Les drosophiles, ces petites mouches du vinaigre qui planent au-dessus de nos paniers de fruits et qu'on s'applique à écraser, devront un jour être récompensées pour les services qu'elles ont rendus à l'humanité. C'est en effet grâce à des travaux effectués sur ce minuscule insecte que les premiers outils de séquençage génétique ont pu être élaborés, qu'on a compris le processus moléculaire du développement d'un œuf fécondé et qu'on a mis au jour le rôle des gènes homéotiques et les effets de leurs mutations.
C'est également grâce à la drosophile que le Dr Jules Hoffmann, professeur à l'Institut de biologie moléculaire et cellulaire de l'Université de Strasbourg, en France, s'est vu décerner le prix Nobel de médecine 2011, prix qu'il partage avec le Canadien Ralph Steinman et l'Américain Bruce Beutler.
Six mois avant l'annonce des lauréats, la Fondation Gairdner, une fondation canadienne qui récompense les travaux remarquables en recherche médicale, lui remettait l'un de ses prestigieux prix internationaux.
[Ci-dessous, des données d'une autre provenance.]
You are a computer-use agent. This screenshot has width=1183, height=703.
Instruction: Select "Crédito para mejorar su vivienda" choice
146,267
C'est à ce titre que le Dr Hoffmann était l'invité de la Faculté de médecine de l'Université de Montréal le 24 octobre afin de prononcer une conférence sur ses recherches.
Deux réponses immunitaires
Depuis la fin des années 80, le Dr Hoffmann se consacre à l'étude du système immunitaire de la drosophile. «Nous nous demandions comment la drosophile fait pour reconnaitre les agents infectieux, pourquoi par exemple elle n'est pas atteinte par le paludisme contrairement à l'homme», a relaté le chercheur. Les travaux qui ont fait sa renommée ont conduit à la découverte du rôle des récepteurs Toll.
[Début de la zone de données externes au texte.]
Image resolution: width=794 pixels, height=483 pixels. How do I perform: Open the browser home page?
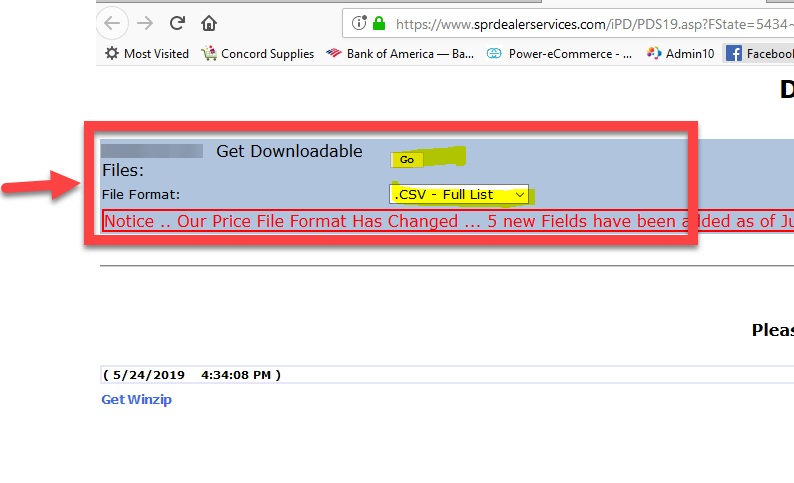(208, 22)
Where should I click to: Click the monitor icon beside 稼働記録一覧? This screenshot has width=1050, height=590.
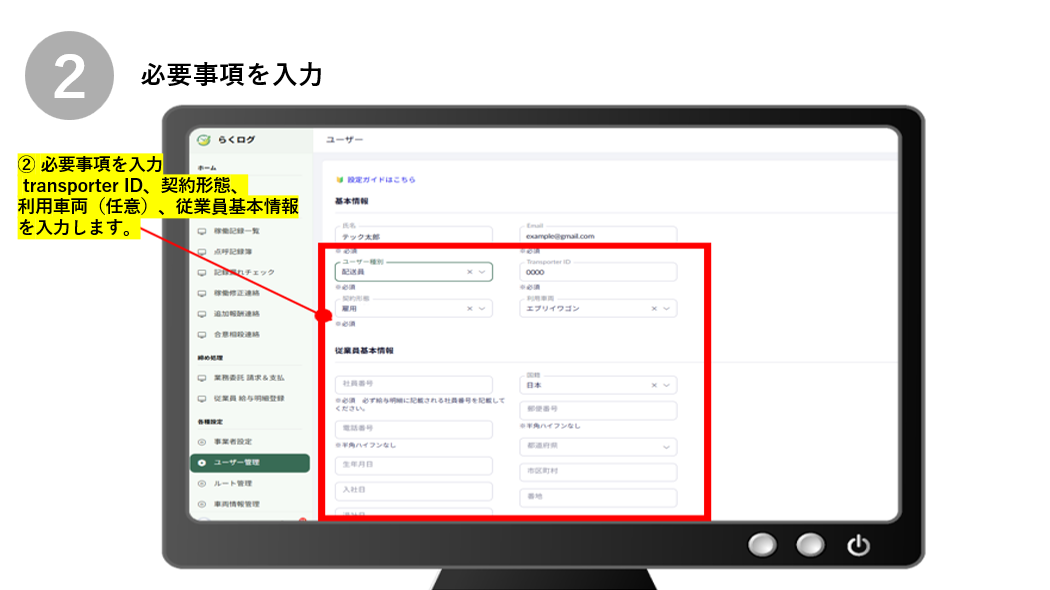pyautogui.click(x=202, y=230)
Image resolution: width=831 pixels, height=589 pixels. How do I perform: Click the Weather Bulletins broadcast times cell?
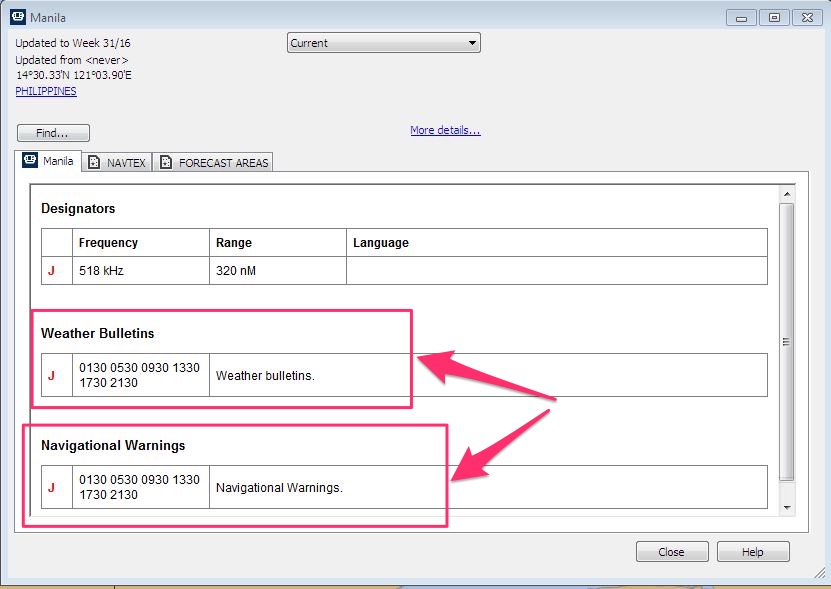[140, 375]
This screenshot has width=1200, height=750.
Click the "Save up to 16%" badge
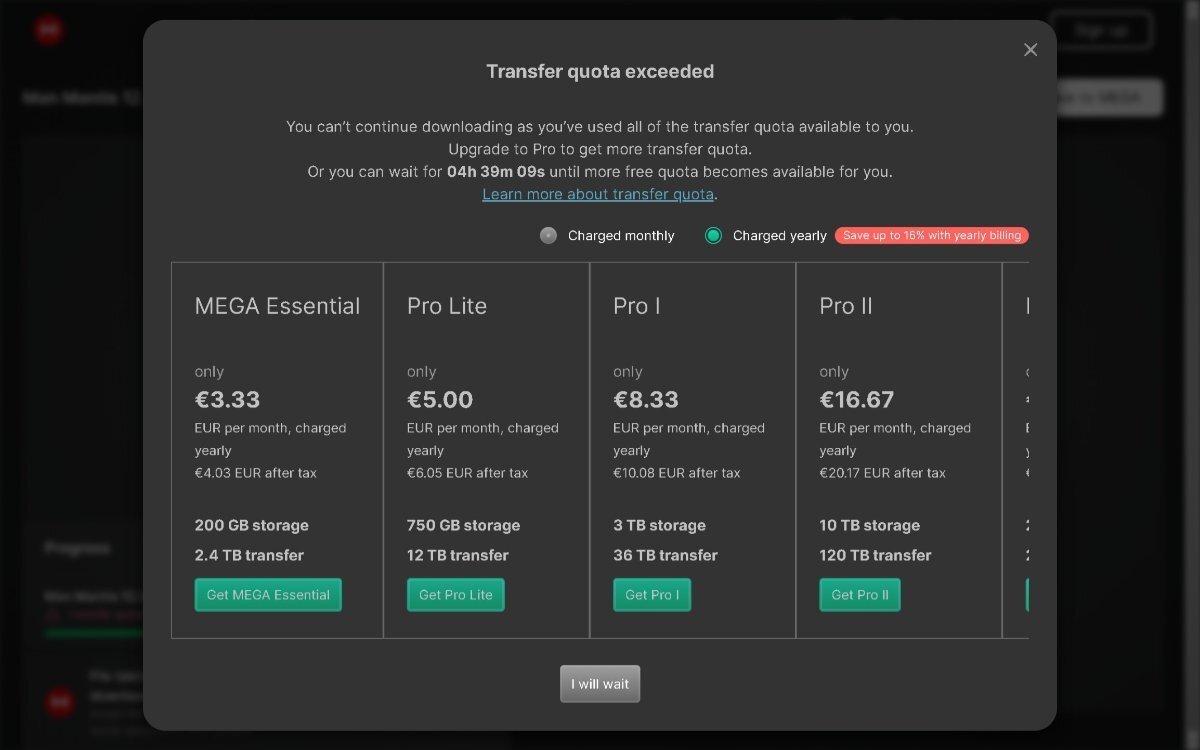coord(931,236)
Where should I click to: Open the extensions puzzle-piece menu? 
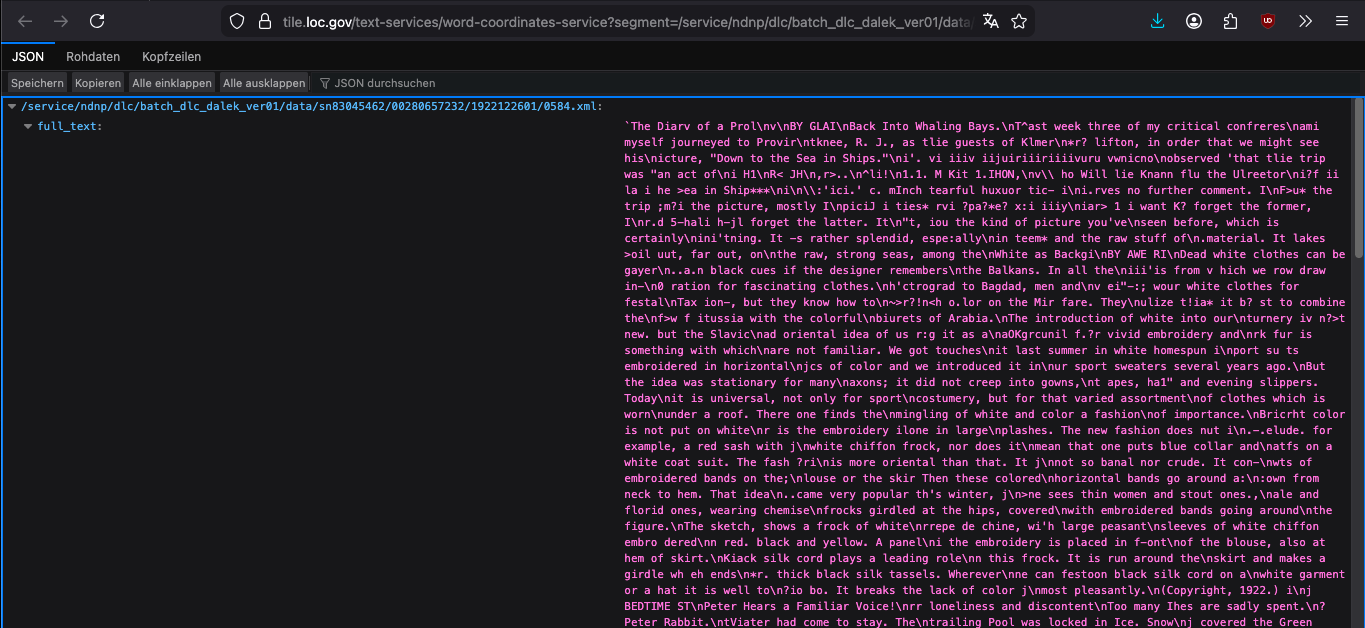pyautogui.click(x=1231, y=21)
«Nous nous défendons contre les agressions microbiennes par deux types de réponses, explique-t-il: la première, qui est commune avec la drosophile, est une défense innée qui n'est pas spécifique du germe infectant et qui est dépourvue de mémoire. La seconde réponse (absente chez la drosophile) est l'immunité adaptative; elle est précisément dirigée contre chaque agent microbien et est dotée de mémoire. C'est ce processus qui permet entre autres la vaccination.»
Les travaux du médecin ont permis de comprendre que les récepteurs Toll, précédemment repérés chez la drosophile, activent l'expression de gènes microbiens lorsqu'ils sont en présence d'agents infectieux. En inhibant ces récepteurs, la drosophile perd sa défense immunitaire innée contre les agents fongiques et bactériens.
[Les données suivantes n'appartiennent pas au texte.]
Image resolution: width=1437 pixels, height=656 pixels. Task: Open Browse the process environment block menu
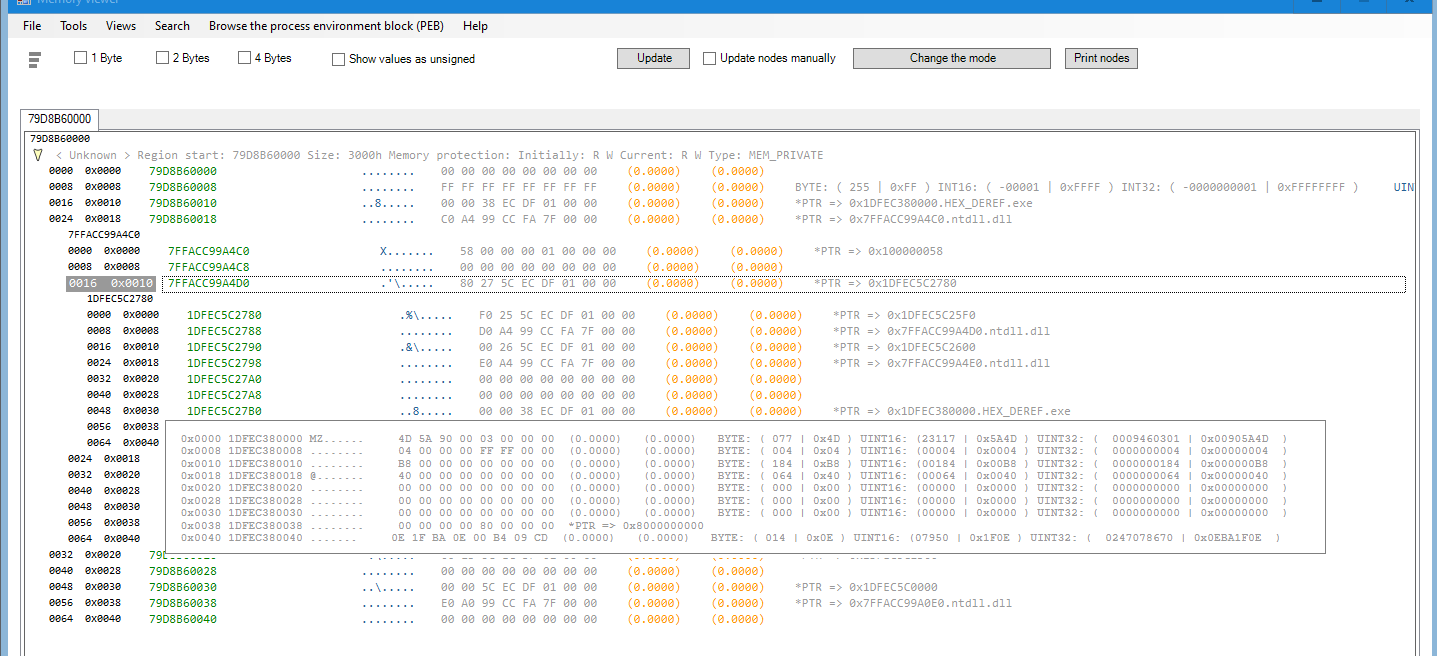tap(326, 26)
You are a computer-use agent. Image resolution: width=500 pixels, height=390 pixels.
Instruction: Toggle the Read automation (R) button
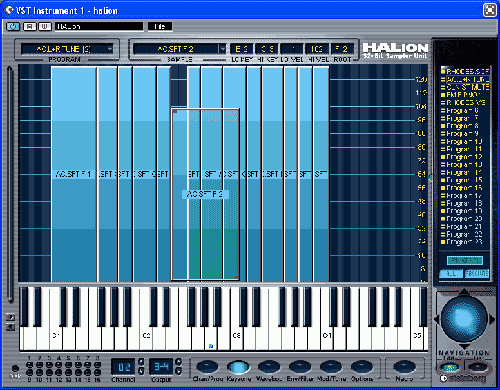30,26
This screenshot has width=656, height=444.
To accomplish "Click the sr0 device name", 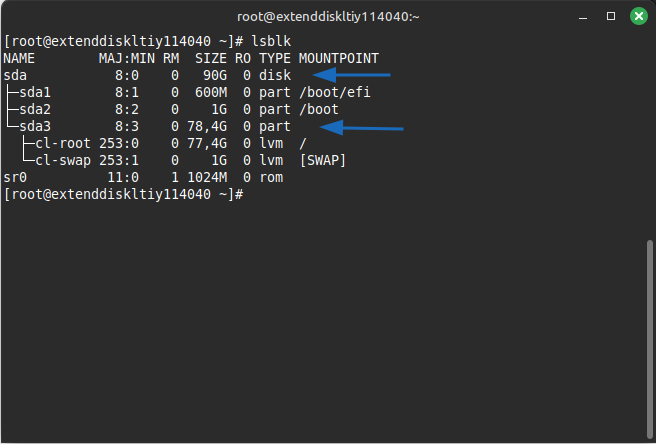I will point(16,177).
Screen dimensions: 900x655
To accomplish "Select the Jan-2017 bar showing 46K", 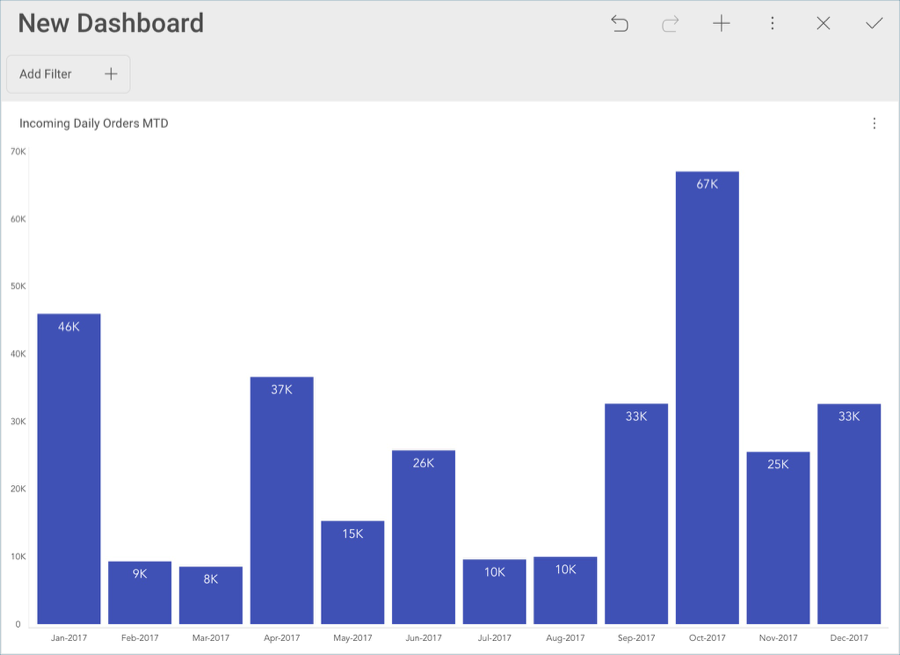I will tap(69, 470).
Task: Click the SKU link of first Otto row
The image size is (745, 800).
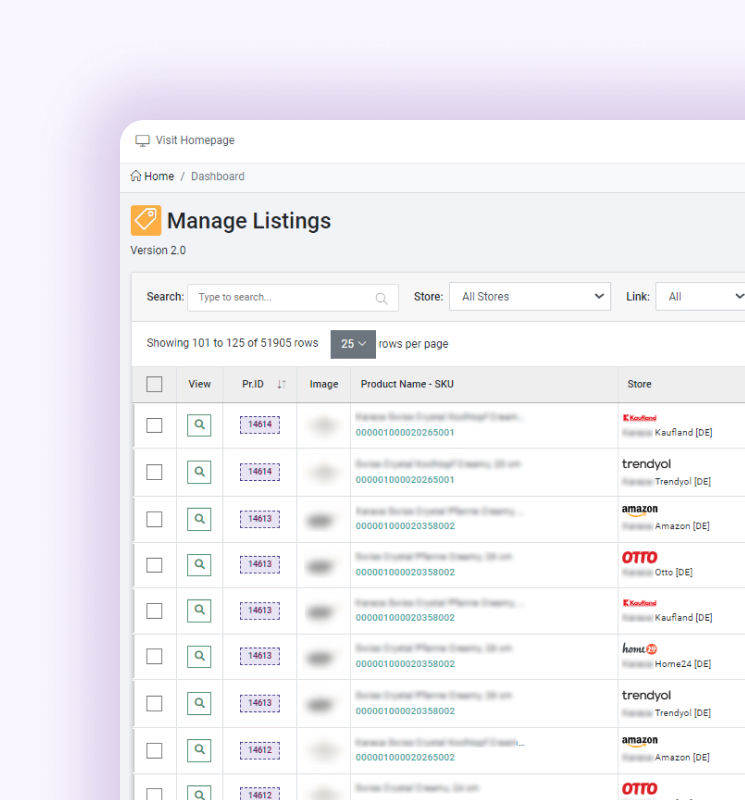Action: (405, 572)
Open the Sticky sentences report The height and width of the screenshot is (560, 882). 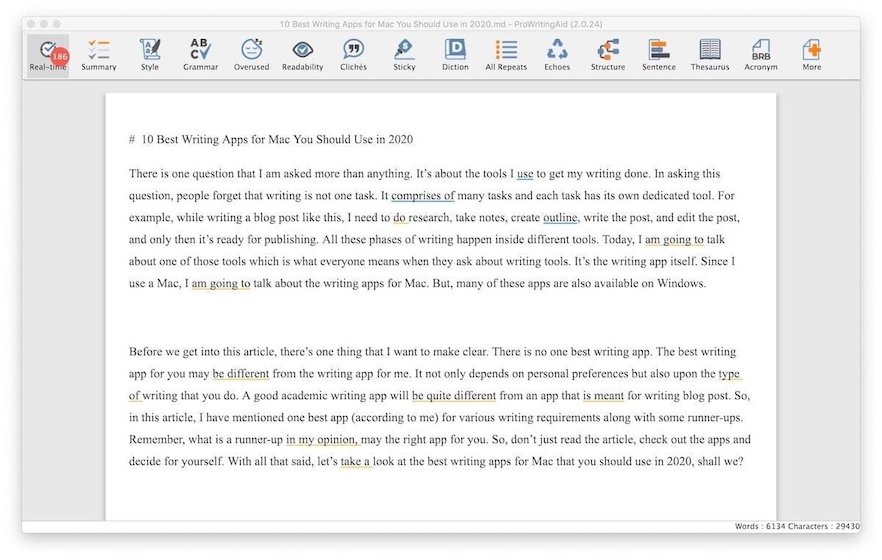click(404, 54)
Par la suite, une équipe américaine qui travaillait en collaboration avec le Dr Hoffmann a découvert qu'il existait, chez certains mammifères dont l'être humain, une famille de récepteurs semblables aux Toll et qu'on a appelés TLR, pour leur appellation anglaise Toll-like receptors. Ces récepteurs participent à l'activation et à l'amplification de la réponse immunitaire adaptative qui caractérise les vertébrés.
«Nous savons désormais que nos propres défenses anti-infectieuses dépendent de l'intervention des récepteurs TLR et que ces récepteurs sont en cause dans le processus qui mène à la vaccination», a souligné le conférencier.
Un nouveau chapitre de l'immunologie s'est donc ouvert grâce aux travaux du Dr Hoffmann et ce chapitre évolue continuellement. Divers traitements activant et désactivant les récepteurs TLR font maintenant l'objet d'études cliniques en vue de la mise au point de vaccins pour l'immunothérapie du cancer, pour les allergies, les maladies auto-immunes et les infections virales.
La contribution de la drosophile à l'avancement des connaissances ne s'arrête pas là. Elle nous a aussi permis de faire des progrès considérables dans la compréhension de la mémoire, du sommeil et de la nutrition. Pensons-y la prochaine fois que l'envie d'en écraser une nous viendra!